One of the most elite dating sites on the Internet has reportedly banished hordes of homely people to the fringes of online dating.

BeautifulPeople.com claims to have cast out 30,000 users who were deemed too unsightly to remain on the site's privileged membership list.

Thousands of inferior profiles were allowed onto the site because a virus, fittingly named Shrek, breached the company's security system, site owner Greg Hodge told the British newspaper The Guardian.

As a rule, the website gets rid of users whose profiles aren't approved by their member-controlled rating system within 24 hours of account creation.

BeautifulPeople.com maintains that a scorned former employee created the virus which allowed packs of second-rate faces to crash their gateways of attractiveness.

To remedy the situation and stay true to their promise of conventionally beautiful users, the website has staged a mass exodus of ‘ugly' people.

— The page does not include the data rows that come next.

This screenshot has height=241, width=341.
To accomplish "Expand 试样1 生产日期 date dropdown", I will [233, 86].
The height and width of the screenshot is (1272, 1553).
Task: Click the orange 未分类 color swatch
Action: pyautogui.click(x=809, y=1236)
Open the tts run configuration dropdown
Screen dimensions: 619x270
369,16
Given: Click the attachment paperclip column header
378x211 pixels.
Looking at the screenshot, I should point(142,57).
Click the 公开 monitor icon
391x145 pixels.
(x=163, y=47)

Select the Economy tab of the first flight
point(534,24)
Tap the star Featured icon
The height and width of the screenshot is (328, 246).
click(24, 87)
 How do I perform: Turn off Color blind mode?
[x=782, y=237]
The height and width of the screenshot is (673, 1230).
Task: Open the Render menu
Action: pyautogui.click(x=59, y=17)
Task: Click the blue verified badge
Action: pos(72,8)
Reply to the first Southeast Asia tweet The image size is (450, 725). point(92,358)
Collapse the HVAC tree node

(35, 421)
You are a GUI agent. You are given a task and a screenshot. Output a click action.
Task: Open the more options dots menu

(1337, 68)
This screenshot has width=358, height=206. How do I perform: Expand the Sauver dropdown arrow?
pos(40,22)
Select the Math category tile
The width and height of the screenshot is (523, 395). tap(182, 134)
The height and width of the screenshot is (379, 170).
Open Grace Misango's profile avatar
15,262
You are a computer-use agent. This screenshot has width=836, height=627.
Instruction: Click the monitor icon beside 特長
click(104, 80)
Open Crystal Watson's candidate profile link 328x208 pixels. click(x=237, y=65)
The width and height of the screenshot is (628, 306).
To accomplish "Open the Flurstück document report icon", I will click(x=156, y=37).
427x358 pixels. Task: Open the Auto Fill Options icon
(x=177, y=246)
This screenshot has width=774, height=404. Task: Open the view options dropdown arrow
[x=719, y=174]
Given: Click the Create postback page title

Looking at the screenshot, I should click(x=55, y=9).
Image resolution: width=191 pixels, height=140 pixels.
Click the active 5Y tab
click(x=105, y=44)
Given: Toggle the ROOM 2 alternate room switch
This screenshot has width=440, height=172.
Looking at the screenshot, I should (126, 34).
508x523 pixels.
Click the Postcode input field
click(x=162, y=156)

A telephone hotline for users who need counselling to handle their newfound rejection has also been set up by the website.

Tossing out 30,000 substandard members will reportedly cost the company more than $100,000 US, Miki Haines-Sanger, who handles PR for the site told CTV.ca in a telephone interview from London, England.

Haines-Sanger's firm Golden Goose PR received a PR award in 2009 for helping Beautiful People expel 5,000 people from the site for putting on weight over Christmas.

"Yes the standards seem harsh, but Beautiful People needs to stay true to its business model if it wants to be successful," said Haines-Sanger.